Task prompt: Faithfully repeat all of the records, as they are written below.

┏━━

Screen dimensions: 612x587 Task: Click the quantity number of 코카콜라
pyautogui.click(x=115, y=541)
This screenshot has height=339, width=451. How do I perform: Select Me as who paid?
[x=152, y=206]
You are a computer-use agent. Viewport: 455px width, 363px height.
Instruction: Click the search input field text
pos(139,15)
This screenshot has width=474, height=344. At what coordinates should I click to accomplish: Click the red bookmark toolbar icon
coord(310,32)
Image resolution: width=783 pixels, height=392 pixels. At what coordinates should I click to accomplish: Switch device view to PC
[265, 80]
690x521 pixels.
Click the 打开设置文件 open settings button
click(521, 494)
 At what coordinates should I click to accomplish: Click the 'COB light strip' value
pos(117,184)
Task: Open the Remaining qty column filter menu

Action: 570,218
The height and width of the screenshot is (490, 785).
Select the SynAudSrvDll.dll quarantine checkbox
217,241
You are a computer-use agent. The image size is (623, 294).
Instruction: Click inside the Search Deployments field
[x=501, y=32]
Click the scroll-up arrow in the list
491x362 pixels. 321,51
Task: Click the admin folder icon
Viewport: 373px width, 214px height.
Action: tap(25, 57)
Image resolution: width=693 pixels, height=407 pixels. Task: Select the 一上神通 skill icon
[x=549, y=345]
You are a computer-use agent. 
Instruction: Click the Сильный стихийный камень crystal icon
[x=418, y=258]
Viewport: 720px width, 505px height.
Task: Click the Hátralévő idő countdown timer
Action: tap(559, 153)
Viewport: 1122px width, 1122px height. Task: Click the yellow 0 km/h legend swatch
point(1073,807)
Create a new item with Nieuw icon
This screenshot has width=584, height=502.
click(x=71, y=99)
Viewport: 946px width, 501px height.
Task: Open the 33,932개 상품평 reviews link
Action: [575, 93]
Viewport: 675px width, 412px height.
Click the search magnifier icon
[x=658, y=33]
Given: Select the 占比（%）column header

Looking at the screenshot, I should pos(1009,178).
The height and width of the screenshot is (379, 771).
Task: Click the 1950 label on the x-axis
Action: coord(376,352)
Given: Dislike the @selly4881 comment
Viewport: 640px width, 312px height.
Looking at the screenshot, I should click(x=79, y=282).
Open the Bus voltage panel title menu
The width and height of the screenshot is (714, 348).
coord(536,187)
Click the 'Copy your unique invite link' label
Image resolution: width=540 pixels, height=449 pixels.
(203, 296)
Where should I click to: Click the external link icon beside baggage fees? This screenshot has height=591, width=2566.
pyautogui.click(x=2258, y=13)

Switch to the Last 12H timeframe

┗━━

Task answer:
Screen dimensions: 612x587 Task: Click the quantity number of 코카콜라
pyautogui.click(x=115, y=541)
This screenshot has height=339, width=451. How do I perform: Select Me as who paid?
[x=152, y=206]
You are a computer-use agent. Viewport: 455px width, 363px height.
Instruction: Click the search input field text
pos(139,15)
This screenshot has width=474, height=344. At what coordinates should I click to accomplish: Click the red bookmark toolbar icon
coord(310,32)
Image resolution: width=783 pixels, height=392 pixels. At what coordinates should I click to accomplish: Switch device view to PC
[265, 80]
690x521 pixels.
Click the 打开设置文件 open settings button
click(521, 494)
 At what coordinates should I click to accomplish: Click the 'COB light strip' value
pos(117,184)
Task: Open the Remaining qty column filter menu

Action: 570,218
The height and width of the screenshot is (490, 785).
Select the SynAudSrvDll.dll quarantine checkbox
217,241
You are a computer-use agent. The image size is (623, 294).
Instruction: Click inside the Search Deployments field
[x=501, y=32]
Click the scroll-up arrow in the list
491x362 pixels. 321,51
Task: Click the admin folder icon
Viewport: 373px width, 214px height.
Action: tap(25, 57)
Image resolution: width=693 pixels, height=407 pixels. Task: Select the 一上神通 skill icon
[x=549, y=345]
You are a computer-use agent. 
Instruction: Click the Сильный стихийный камень crystal icon
[x=418, y=258]
Viewport: 720px width, 505px height.
Task: Click the Hátralévő idő countdown timer
Action: tap(559, 153)
Viewport: 1122px width, 1122px height. Task: Click the yellow 0 km/h legend swatch
point(1073,807)
Create a new item with Nieuw icon
This screenshot has width=584, height=502.
click(x=71, y=99)
Viewport: 946px width, 501px height.
Task: Open the 33,932개 상품평 reviews link
Action: [575, 93]
Viewport: 675px width, 412px height.
Click the search magnifier icon
[x=658, y=33]
Given: Select the 占比（%）column header

Looking at the screenshot, I should pos(1009,178).
The height and width of the screenshot is (379, 771).
Task: Click the 1950 label on the x-axis
Action: coord(376,352)
Given: Dislike the @selly4881 comment
Viewport: 640px width, 312px height.
Looking at the screenshot, I should click(x=79, y=282).
Open the Bus voltage panel title menu
The width and height of the screenshot is (714, 348).
coord(536,187)
Click the 'Copy your unique invite link' label
Image resolution: width=540 pixels, height=449 pixels.
(203, 296)
Where should I click to: Click the external link icon beside baggage fees? This screenshot has height=591, width=2566.
pyautogui.click(x=2258, y=13)

Switch to the Last 12H timeframe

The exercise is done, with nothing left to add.